@ tainah negreiros

quarta-feira, 17 de setembro de 2014

Planeta Vênus






Muito já se falou sobre o cinema de Catherine Breillat ser dedicado à sexualidade feminina. Não sou exatamente uma conhecedora de sua obra para falar dela por inteiro mas está claro, em "Para minha irmã" e "Sex is Comedy", que o desejo das mulheres é questão. Aspecto que, de início, já revela um elemento interessante de subversão. O desejo feminino ( e a falta dele) é esmiuçado em suas possibilidades prazerosas e doloridas. Em "Para minha irmã", temos a sexualidade da mulher que também é desejada, a irmã mais velha Elena; e da jovem Anais, gorda, à sombra da irmã, entre gestos e outros de juventude e solidão, como na magnífica cena da jovem na piscina encenando sozinha dois encontros de amor enquanto beija a barra de ferro na piscina.
O filme vai da falta de escolha de Anais em partilhar as descobertas sexuais da irmã, da dor que isso lhe provoca, até seu delírio por uma experiência radical semelhante.

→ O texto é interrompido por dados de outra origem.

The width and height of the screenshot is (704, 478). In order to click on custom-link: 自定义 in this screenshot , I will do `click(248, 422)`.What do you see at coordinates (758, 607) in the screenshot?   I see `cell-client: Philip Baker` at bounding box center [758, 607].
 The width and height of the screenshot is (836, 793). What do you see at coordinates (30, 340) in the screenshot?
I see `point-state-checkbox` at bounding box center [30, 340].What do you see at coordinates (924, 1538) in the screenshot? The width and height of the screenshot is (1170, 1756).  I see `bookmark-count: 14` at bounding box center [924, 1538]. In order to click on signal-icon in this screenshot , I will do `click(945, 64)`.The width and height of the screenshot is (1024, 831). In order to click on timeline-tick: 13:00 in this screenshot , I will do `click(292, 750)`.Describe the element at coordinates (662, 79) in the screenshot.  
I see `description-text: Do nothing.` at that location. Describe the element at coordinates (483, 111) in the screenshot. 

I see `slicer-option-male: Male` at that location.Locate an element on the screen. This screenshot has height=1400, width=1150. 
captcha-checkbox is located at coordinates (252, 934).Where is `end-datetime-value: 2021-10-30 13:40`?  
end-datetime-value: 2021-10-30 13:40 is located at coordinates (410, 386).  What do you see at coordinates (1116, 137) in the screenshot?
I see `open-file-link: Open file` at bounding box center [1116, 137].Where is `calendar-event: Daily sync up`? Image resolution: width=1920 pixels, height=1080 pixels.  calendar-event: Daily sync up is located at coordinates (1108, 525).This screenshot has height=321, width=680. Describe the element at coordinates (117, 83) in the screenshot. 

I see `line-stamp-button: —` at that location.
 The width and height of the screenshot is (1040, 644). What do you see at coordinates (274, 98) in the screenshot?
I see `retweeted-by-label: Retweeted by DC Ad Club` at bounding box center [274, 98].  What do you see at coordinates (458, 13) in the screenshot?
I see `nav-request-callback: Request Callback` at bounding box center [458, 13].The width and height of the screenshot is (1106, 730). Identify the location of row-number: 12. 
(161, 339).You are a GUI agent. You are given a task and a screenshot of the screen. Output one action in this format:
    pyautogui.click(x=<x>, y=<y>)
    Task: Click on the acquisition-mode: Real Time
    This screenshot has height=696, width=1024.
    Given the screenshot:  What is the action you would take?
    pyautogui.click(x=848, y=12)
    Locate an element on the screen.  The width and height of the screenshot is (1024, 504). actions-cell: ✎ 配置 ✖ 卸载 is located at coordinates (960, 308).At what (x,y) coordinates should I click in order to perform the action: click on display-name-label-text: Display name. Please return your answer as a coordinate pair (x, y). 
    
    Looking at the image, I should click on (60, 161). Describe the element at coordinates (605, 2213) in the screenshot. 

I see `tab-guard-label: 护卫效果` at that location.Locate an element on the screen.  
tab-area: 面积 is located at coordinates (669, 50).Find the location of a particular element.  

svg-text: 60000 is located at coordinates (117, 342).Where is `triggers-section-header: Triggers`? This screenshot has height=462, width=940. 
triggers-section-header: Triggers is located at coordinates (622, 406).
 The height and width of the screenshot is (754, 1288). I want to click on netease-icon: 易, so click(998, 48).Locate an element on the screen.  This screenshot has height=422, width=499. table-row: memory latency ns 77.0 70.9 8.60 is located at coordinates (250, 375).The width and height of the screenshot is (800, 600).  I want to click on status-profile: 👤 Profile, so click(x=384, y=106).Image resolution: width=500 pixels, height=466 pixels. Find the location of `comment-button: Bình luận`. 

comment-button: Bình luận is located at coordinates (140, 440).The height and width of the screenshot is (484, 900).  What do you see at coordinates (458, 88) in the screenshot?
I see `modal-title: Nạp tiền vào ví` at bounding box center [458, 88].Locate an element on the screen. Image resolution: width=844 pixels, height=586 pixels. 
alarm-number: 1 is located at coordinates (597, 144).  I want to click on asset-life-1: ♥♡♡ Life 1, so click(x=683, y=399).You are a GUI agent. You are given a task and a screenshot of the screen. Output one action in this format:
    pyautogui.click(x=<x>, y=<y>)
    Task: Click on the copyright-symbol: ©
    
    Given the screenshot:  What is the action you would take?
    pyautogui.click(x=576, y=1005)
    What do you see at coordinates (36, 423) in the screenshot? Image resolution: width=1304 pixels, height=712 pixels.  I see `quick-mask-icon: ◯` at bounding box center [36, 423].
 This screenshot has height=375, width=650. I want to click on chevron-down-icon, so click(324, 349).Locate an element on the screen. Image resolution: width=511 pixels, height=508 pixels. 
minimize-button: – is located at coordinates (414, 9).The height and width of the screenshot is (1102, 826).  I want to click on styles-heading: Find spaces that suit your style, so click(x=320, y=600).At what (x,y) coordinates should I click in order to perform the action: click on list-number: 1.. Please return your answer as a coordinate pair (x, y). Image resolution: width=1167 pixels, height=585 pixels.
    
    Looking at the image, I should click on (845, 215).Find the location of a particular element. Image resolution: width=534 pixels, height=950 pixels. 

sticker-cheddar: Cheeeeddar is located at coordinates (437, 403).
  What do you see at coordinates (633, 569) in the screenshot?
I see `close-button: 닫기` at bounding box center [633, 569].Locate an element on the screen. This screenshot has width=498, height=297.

Só "delírio" pode definir a sequência final do filme. Seu tom de sonho e de desejo profundo revela um elemento discutível da obra de Breillat sobre sua compreensão do desejo feminino, ao mesmo tempo que nos lembramos que o desejo feminino é mais de um  e pode ser, muitas vezes, sombrio.
O que se revela discutível e um discurso perigoso sobre o desejo feminino em "Para minha irmã" me parece muito bem resolvido em "Sex is Comedy". No filme de 2002, a diretora Jeanne está às voltas com sua equipe para filmar uma cena de sexo em referência clara ao filme anterior. Nesse caminho, está em questão o lugar de mulheres e homens no set e, acima de tudo, o modo como a diretora lida com seus próprios desejos e expectativas. Encenar, reencenar, decidir por um pênis ereto de plástico,  lidar com o ator irresistível e que vê no desejo uma disputa de poder, buscar a linguagem do corpo a despeito (ou em resposta) ao não dizer de algumas palavras. Em todo esse percurso, das coisas mais interessantes sobre o filme é a expressão do desejo dela como criadora e como mulher, como ele se manifesta no filme, nos seus interesses, na sua busca por um beijo juvenil demorado, ou no seu olhar que acompanha os passos de seu ator. Sua relação com os corpos e com o que eles dizem tornam o cinema única e apaixonada possibilidade para Jeanne/Breillat.
São tanto detalhes adoráveis em "Sex is Comedy", desde a relação ambígua com seus assistente, que Jeanne faz questão de descortinar, desde a atração/repulsão dela pelo personagem de Grégoire Colin, até finalmente seu olhar sobre as mulheres, da conexão que estabelece e de uma espécie de solidariedade com a mulher e suas experiências na vida e em cena. Algo que leva até a arrebatadora cena final do acalanto. É quase como se na cena final Jeanne dissesse para sua atriz, após finalmente conseguir a cena que imaginou: "eu sei, eu sei como é ser isso."